Wednesday, August 10, 2011
When the heady fragrance of summer's bounty of ripe fruit excites your appetite, batter up this light and easy sweet or savory French pudding. Serves 6.
3 cups of ripe peaches, cherries, apricots, pears, your pleasure
3/4 cup all-purpose organic flour
1/2 cup evaporated cane juice sugar (plus extra to dust the dish)
3 whole eggs
3/4 cup whole milk
1/4 cup heavy cream
1 teaspoon vanilla extract
pinch of salt
1 tablespoon butter for the baking dish
1. Generously butter a 9-inch pie pan or fluted tart dish; sprinkle sugar to coat it, tapping out any excess.
2. Combine all ingredients except the fruit in your blender. Mix for a minute. Stop briefly to scrape the sides. (You can also whisk this together PDQ.) The consistency will be a little lighter than pancake batter.
3. Pour half the batter into the baking dish. Arrange 3 cups of sliced fruit in the partially filled pan. When you're satisfied with your arrangement, pour the remainder of the batter over the top.
4. Bake at 350 degrees until the top puffs and turns golden brown, 45 to 60 minutes.
5. Serve warm or at room temperature with a dusting of powdered sugar or a dollop of whipped cream.
I have been lusting for this dish since the fragrance of ripe cherries began their sweet seduction last month. But it's been eons since I've baked and all the recipes I read for clafoutis seemed too fussy for this blast furnace called Texas summer. Until now.
Thank you Margaret Roach, A Way to Garden, for a clafoutis batter so easy that I could no longer resist the temptation. Just in time to in-season, organic Texas peaches. It seems that peaches are one fruit that just love hot and dry. A-maz-ing.
In case you're wondering, clafoutis is a traditional French dessert made with black cherries.

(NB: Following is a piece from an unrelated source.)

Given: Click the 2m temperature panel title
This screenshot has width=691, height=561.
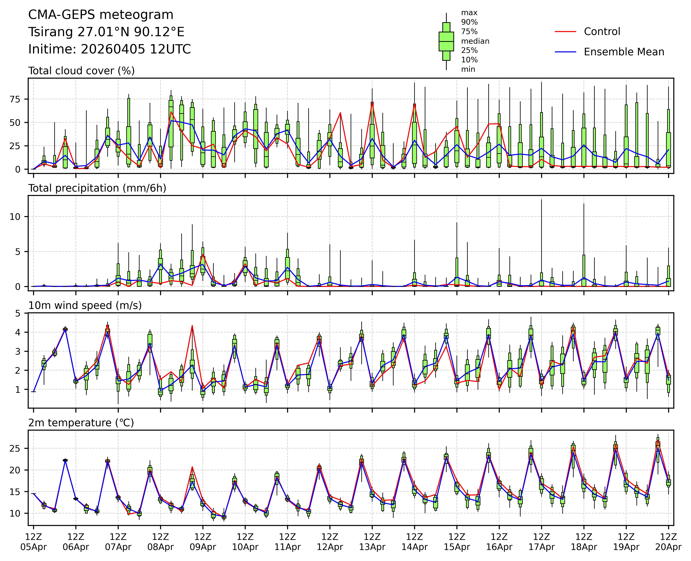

The texture is somewhere between a tart and a bread pudding - tasty, light, not overly sweet. When other kinds of fruit are used instead of cherries, the dish is properly called a flaugnarde.
Everyone has a favorite recipe for clafoutis batter.
Margaret found this one in "The Martha Stewart Cookbook: Collected Recipes for Every Day." Martha offers other variations on her website. Mark Bittman recommends less flour, more cream or plain yogurt in cranberry clafoutis.
After baking it, I get how easy it is to riff on the original recipe with other fruit, be it fresh or dried mixed with nuts or to go savory with tomatoes, onions and eggplant.